Сильнейшие
Шрифт:
Кожа ее была цвета темного меда, волосы удерживал широкий золотой обруч — гладкий, ничем не украшенный, длинное просторное одеяние из бледно-голубой ткани скрывало фигуру. Женщина подошла к Огоньку, поспешно вскочившему, положила руку ему на плечо и всмотрелась в глаза. Огонек залился краской, потом побледнел. Вспомнил — Кайе говорил, его мать может видеть в душах…
— Как твое имя? — неожиданно резко прозвучал ее голос.
— Я не помню, элья… ала, — поправился Огонек.
— Как звали родителей? — его словно колючей лианой хлестнули по
— А ты можешь сопротивляться? — удивленно проговорила-пропела женщина, и мальчишка снова ощутил удар. На сей раз Огонек не удержался и начал падать в темноту… но приземлился на чьи-то руки и услышал рассерженное шипение.

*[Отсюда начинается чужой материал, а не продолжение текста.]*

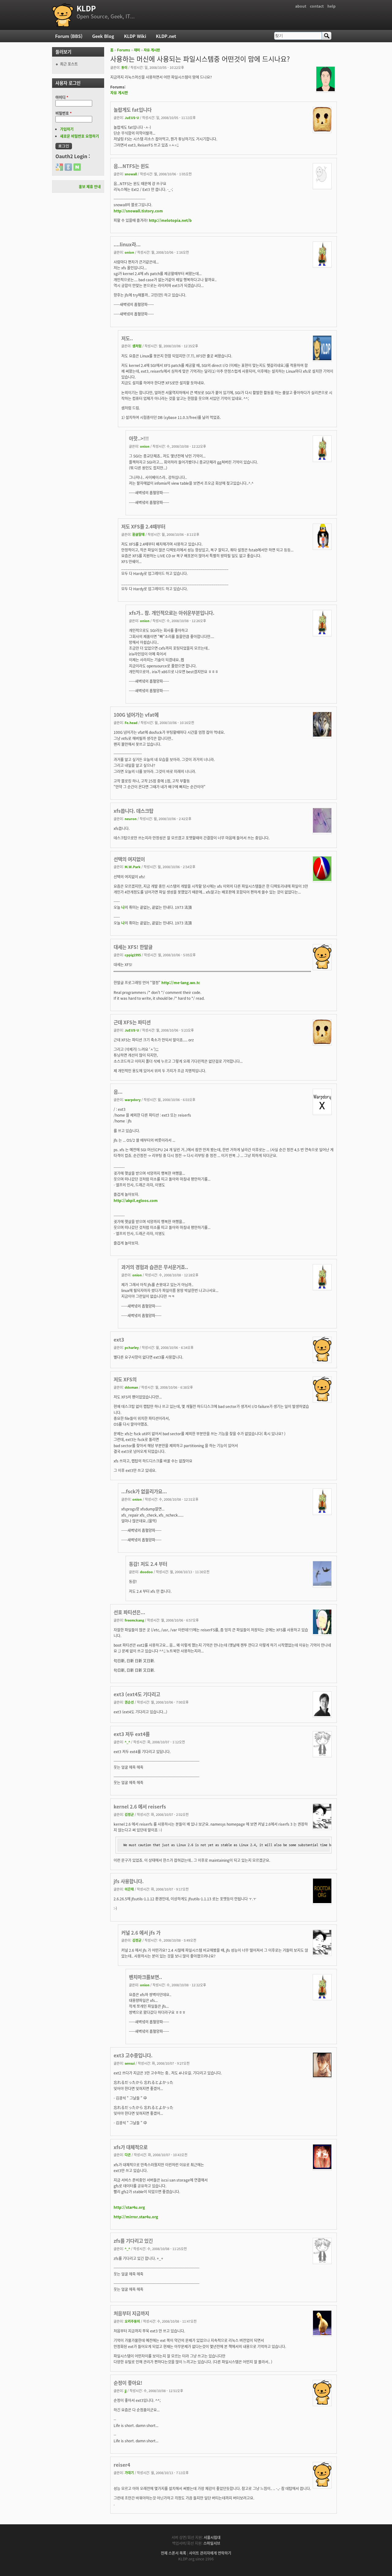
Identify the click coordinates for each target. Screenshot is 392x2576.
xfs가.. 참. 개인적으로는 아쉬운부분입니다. (171, 612)
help (331, 6)
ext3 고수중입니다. (133, 2055)
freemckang (134, 1620)
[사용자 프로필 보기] (325, 89)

— Мать моя, не тронь то, что принадлежит не тебе!
— Ты мой сын, — отозвалась женщина еще властным, но поблекшим голосом.
Кайе вскинул голову, осторожно поддерживая за плечи Огонька:
— Я твой сын. Но помни, кто ты и кто я кроме этого!

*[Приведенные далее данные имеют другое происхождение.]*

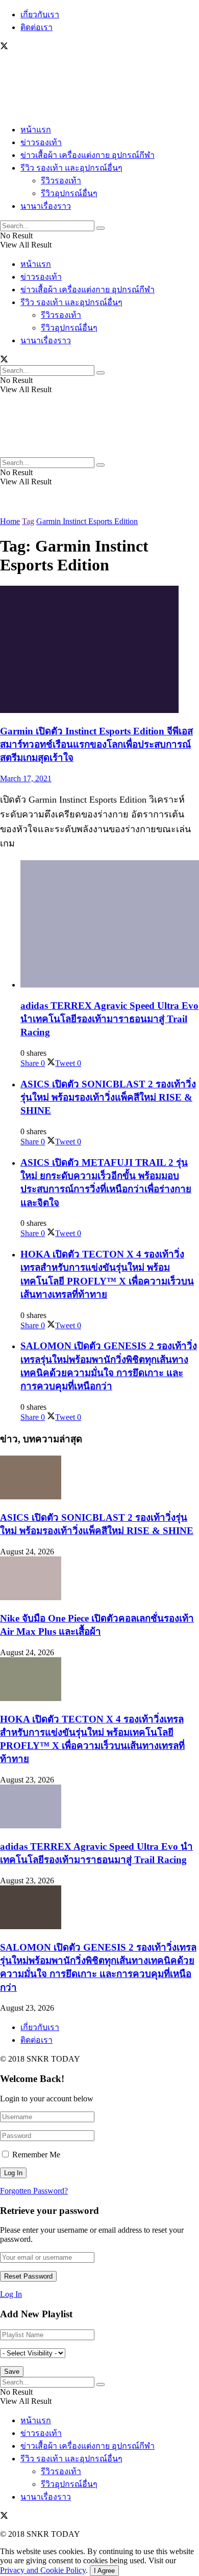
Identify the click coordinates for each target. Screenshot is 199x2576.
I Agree (104, 2570)
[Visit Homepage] (30, 110)
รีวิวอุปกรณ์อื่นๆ (69, 193)
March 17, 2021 (26, 778)
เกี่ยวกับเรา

По легкому ветерку Огонек догадался, что женщина покинула комнату.
— Прости, — пролепетал он.
— За что, глупый? — голос Кайе был мрачным. — Больше она не посмеет…
— Я не хотел… не надо ссориться из-за меня, — пробормотал подросток испуганно.
— Ссориться? — Кайе пальцем прижал уголок рта. — Как ты представляешь это себе? Она моя мать, но не больше того.
— А я любил свою мать, — неожиданно для себя сказал Огонек. Кайе так и впился в него взглядом, но Огонек беспомощно покачал головой.
Глава 11
Ночь выдалась светлая — множество мохнатых звезд срывалось, падая в чащу. А чаща вся хрустела, пищала и ревела на разные голоса, более звонкая ночью, нежели днем. Из зарослей древовидного папоротника показались два молодых зверя. Подростки-энихи, блестяще-коричневые, сильные, неуклюжие немного. Дети одной матери или разных, случайно встретившие друг друга. Вместе им было легче охотиться. Здесь они появились недавно, однако успели освоиться.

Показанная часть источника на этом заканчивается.